> [Record set]
---*---

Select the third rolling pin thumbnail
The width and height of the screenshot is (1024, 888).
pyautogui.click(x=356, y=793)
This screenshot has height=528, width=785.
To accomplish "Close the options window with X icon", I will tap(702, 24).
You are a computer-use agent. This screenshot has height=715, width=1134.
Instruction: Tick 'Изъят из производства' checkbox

---*---

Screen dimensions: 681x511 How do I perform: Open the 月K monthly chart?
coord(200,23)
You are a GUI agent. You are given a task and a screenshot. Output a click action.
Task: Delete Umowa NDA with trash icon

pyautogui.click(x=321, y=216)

---*---

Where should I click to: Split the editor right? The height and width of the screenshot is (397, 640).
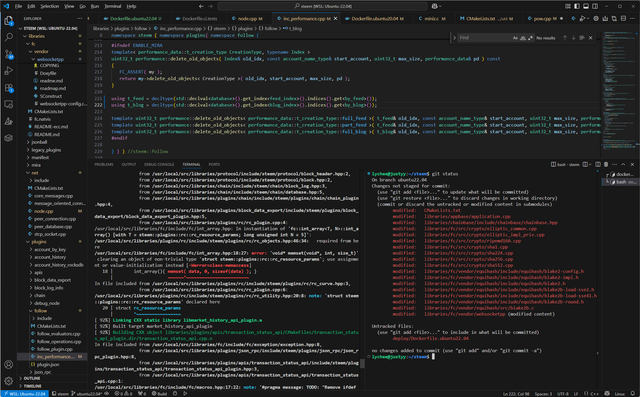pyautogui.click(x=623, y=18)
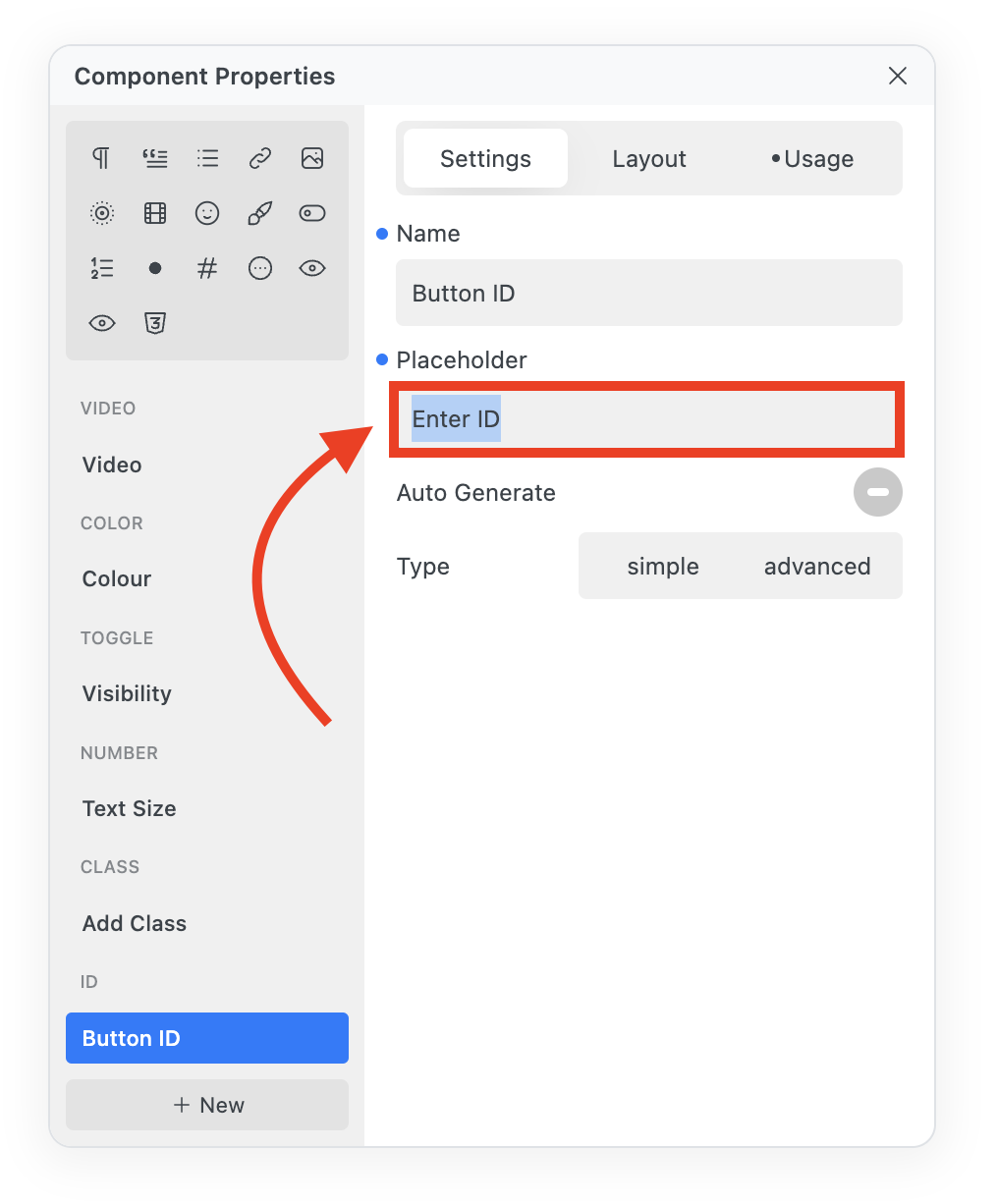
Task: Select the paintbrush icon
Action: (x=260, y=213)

---*---

> [Task] Reproduce the listing from the line with "Where should I" through the line with "Action: (x=260, y=213)", switching "editor" to "pane" and keeping everything else the same. Leave the pictures out.

> [The answer]
Where should I click to: Split the pane right? The height and width of the screenshot is (397, 640).
pyautogui.click(x=623, y=18)
Task: Select the paintbrush icon
Action: (x=260, y=213)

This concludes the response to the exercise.